_Source data_
*** Block opens ***

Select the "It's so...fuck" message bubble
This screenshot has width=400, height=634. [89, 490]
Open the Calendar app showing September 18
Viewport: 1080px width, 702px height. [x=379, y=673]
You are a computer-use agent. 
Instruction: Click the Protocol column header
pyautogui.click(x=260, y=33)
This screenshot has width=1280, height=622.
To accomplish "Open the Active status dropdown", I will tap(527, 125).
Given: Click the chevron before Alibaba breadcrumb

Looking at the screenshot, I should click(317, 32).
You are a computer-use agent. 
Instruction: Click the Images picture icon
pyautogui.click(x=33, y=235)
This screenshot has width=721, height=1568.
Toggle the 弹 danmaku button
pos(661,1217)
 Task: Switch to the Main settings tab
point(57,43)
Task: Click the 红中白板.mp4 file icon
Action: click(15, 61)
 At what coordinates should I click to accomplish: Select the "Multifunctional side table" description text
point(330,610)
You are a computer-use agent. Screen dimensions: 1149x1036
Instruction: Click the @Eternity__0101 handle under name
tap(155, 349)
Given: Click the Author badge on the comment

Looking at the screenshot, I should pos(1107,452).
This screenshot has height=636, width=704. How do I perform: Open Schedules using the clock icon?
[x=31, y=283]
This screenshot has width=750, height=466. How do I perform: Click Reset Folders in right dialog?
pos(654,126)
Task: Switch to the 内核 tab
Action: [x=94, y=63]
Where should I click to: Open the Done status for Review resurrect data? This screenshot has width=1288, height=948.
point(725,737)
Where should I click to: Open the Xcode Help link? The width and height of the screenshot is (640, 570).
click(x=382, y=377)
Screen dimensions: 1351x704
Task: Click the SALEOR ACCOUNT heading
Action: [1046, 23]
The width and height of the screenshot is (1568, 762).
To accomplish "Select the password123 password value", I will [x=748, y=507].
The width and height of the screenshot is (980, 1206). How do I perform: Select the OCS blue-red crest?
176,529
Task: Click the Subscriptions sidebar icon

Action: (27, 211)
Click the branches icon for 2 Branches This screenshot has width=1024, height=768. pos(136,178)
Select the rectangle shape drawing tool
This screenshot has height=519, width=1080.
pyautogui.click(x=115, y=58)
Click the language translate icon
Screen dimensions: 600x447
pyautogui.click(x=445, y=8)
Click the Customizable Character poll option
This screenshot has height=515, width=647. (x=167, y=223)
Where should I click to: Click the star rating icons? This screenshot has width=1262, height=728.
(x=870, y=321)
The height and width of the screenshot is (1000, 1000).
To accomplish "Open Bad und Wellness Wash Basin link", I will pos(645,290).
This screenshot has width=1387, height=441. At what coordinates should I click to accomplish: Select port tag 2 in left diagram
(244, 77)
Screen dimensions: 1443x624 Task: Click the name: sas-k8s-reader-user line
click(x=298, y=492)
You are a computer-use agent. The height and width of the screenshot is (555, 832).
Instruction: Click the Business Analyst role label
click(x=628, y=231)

*** Block closes ***

_Required work_
Please make the answer a complete, exact reproduction of the records.

_Result of this exercise_
Select the "It's so...fuck" message bubble
This screenshot has width=400, height=634. [89, 490]
Open the Calendar app showing September 18
Viewport: 1080px width, 702px height. [x=379, y=673]
You are a computer-use agent. 
Instruction: Click the Protocol column header
pyautogui.click(x=260, y=33)
This screenshot has width=1280, height=622.
To accomplish "Open the Active status dropdown", I will tap(527, 125).
Given: Click the chevron before Alibaba breadcrumb

Looking at the screenshot, I should click(317, 32).
You are a computer-use agent. 
Instruction: Click the Images picture icon
pyautogui.click(x=33, y=235)
This screenshot has width=721, height=1568.
Toggle the 弹 danmaku button
pos(661,1217)
 Task: Switch to the Main settings tab
point(57,43)
Task: Click the 红中白板.mp4 file icon
Action: click(15, 61)
 At what coordinates should I click to accomplish: Select the "Multifunctional side table" description text
point(330,610)
You are a computer-use agent. Screen dimensions: 1149x1036
Instruction: Click the @Eternity__0101 handle under name
tap(155, 349)
Given: Click the Author badge on the comment

Looking at the screenshot, I should pos(1107,452).
This screenshot has height=636, width=704. How do I perform: Open Schedules using the clock icon?
[x=31, y=283]
This screenshot has width=750, height=466. How do I perform: Click Reset Folders in right dialog?
pos(654,126)
Task: Switch to the 内核 tab
Action: [x=94, y=63]
Where should I click to: Open the Done status for Review resurrect data? This screenshot has width=1288, height=948.
point(725,737)
Where should I click to: Open the Xcode Help link? The width and height of the screenshot is (640, 570).
click(x=382, y=377)
Screen dimensions: 1351x704
Task: Click the SALEOR ACCOUNT heading
Action: [1046, 23]
The width and height of the screenshot is (1568, 762).
To accomplish "Select the password123 password value", I will [x=748, y=507].
The width and height of the screenshot is (980, 1206). How do I perform: Select the OCS blue-red crest?
176,529
Task: Click the Subscriptions sidebar icon

Action: (27, 211)
Click the branches icon for 2 Branches This screenshot has width=1024, height=768. pos(136,178)
Select the rectangle shape drawing tool
This screenshot has height=519, width=1080.
pyautogui.click(x=115, y=58)
Click the language translate icon
Screen dimensions: 600x447
pyautogui.click(x=445, y=8)
Click the Customizable Character poll option
This screenshot has height=515, width=647. (x=167, y=223)
Where should I click to: Click the star rating icons? This screenshot has width=1262, height=728.
(x=870, y=321)
The height and width of the screenshot is (1000, 1000).
To accomplish "Open Bad und Wellness Wash Basin link", I will pos(645,290).
This screenshot has width=1387, height=441. At what coordinates should I click to accomplish: Select port tag 2 in left diagram
(244, 77)
Screen dimensions: 1443x624 Task: Click the name: sas-k8s-reader-user line
click(x=298, y=492)
You are a computer-use agent. The height and width of the screenshot is (555, 832).
Instruction: Click the Business Analyst role label
click(x=628, y=231)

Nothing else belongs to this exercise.